Foto: FSFX

O Hospital Márcio Cunha (HMC) da Fundação São Francisco Xavier (FSFX), mesma mantenedora do Hospital Municipal Carlos Chagas (HMCC), deu passo histórico na assistência cardiológica ao realizar procedimento inédito: o implante de marca-passo com eletrodo fisiológico. A técnica, considerada mais moderna e alinhada ao funcionamento natural do coração, marca um avanço significativo no cuidado com pacientes que dependem de estimulação cardíaca contínua e reforça o compromisso do HMC com inovação, segurança e qualidade de vida. Essa tecnologia ainda não está prevista para o HMCC, que atende exclusivamente pacientes oriundos do Sistema Único de Saúde (SUS).

Foto: FSFX

O procedimento contou com a participação do cardiologista eletrofisiologista Raphael Diniz e da cardiologista arritmologista e eletrofisiologista Thatiane Ticom, conduzido pelo cardiologista Rafael Pires, profissional formado em São Paulo (SP), com especialização em arritmia, eletrofisiologia e implante de marca-passos. Ele participou como proctor, ou seja, para auxiliar e capacitar a equipe. “Esse é um processo que exige tempo, treinamento e troca de conhecimento. À medida que a equipe vai absorvendo essa técnica, o Hospital estará plenamente apto a realizar esses implantes de forma independente, beneficiando diretamente nossos pacientes”, ressalta o Dr. Raphael Diniz.

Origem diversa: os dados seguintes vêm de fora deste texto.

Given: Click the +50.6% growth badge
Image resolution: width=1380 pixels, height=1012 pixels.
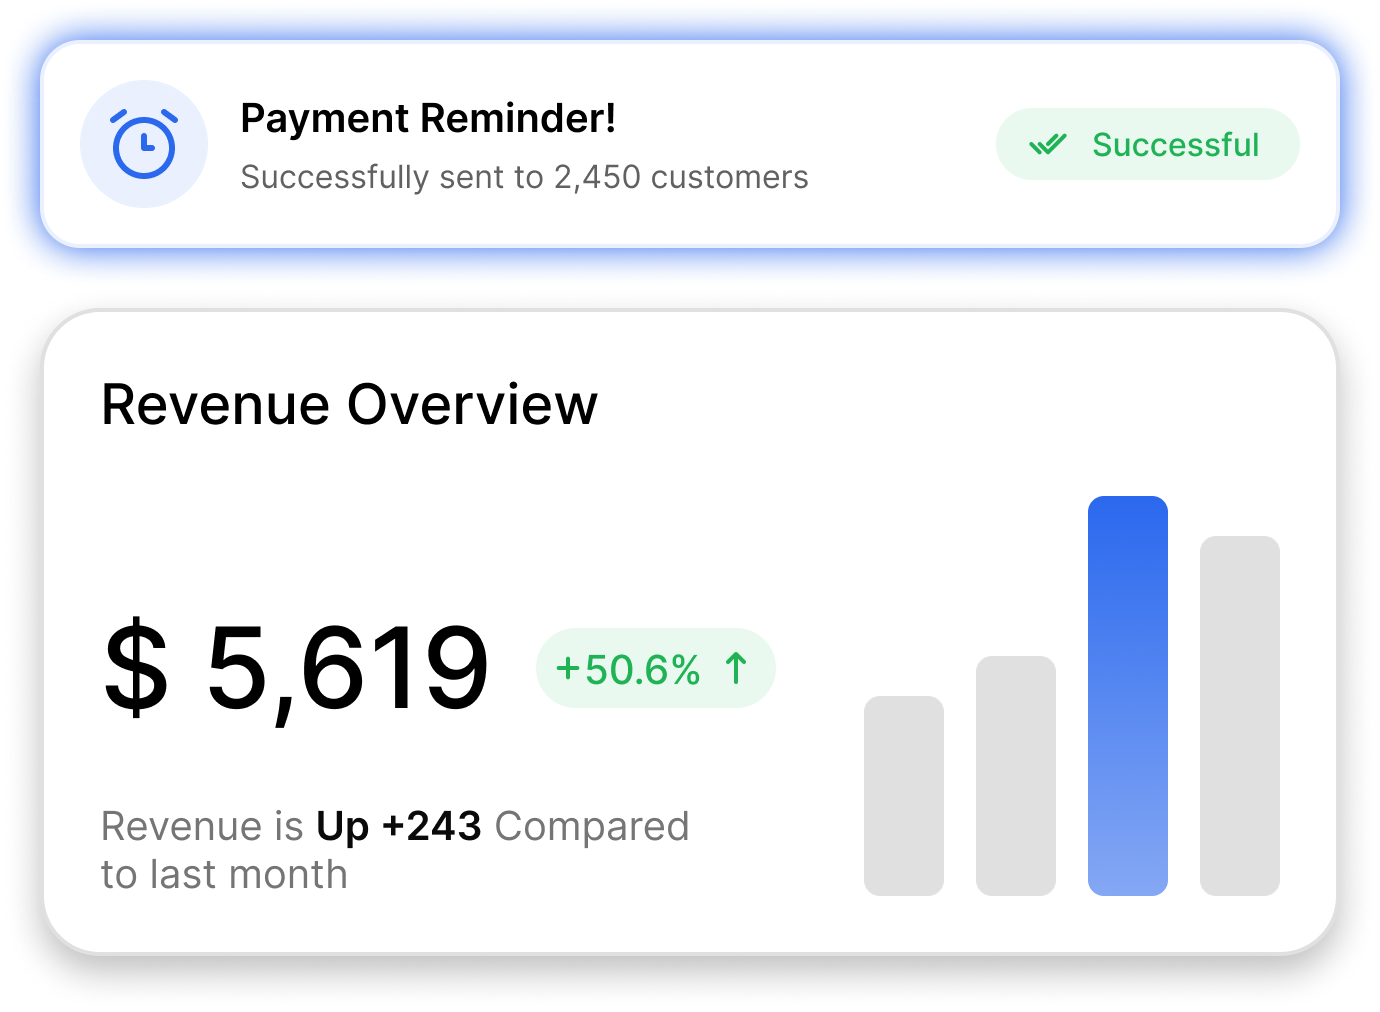Looking at the screenshot, I should pyautogui.click(x=656, y=668).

Paciente Jaqueline Fideles. Foto: FSFX

A paciente beneficiada foi Jaqueline Fideles, de 35 anos. Ela nasceu com bloqueio atrioventricular total, condição caracterizada pela falha na comunicação elétrica entre os átrios e os ventrículos. Diferentemente do convencional, o implante com eletrodo fisiológico permite que a estimulação elétrica siga o caminho mais próximo possível do sistema natural, com contração sincronizada e eficiente. “Esse tipo de marca-passo faz com que o coração bata de forma mais fisiológica, preservando a função cardíaca ao longo do tempo. Isso se traduz em mais disposição, menor risco de insuficiência cardíaca, redução da necessidade de medicamentos e uma recuperação muito mais rápida”, explica o Dr. Raphael Diniz.

Foto: FSFX

O procedimento é realizado por meio do implante do eletrodo especial, posicionado após mapeamento do sistema elétrico cardíaco, técnica que exige alto grau de especialização. No caso de Jaqueline, o novo implante foi decisivo. Após receber um marca-passo convencional em fevereiro de 2024, ela passou a apresentar piora importante da função cardíaca. Exames de ressonância magnética e ecocardiograma com strain mostraram que a estimulação anterior estava causando dissincronia no coração. “Com o eletrodo fisiológico, conseguimos corrigir essa desorganização elétrica, permitindo que o coração recupere sua força e funcione de forma harmoniosa”, detalha o especialista.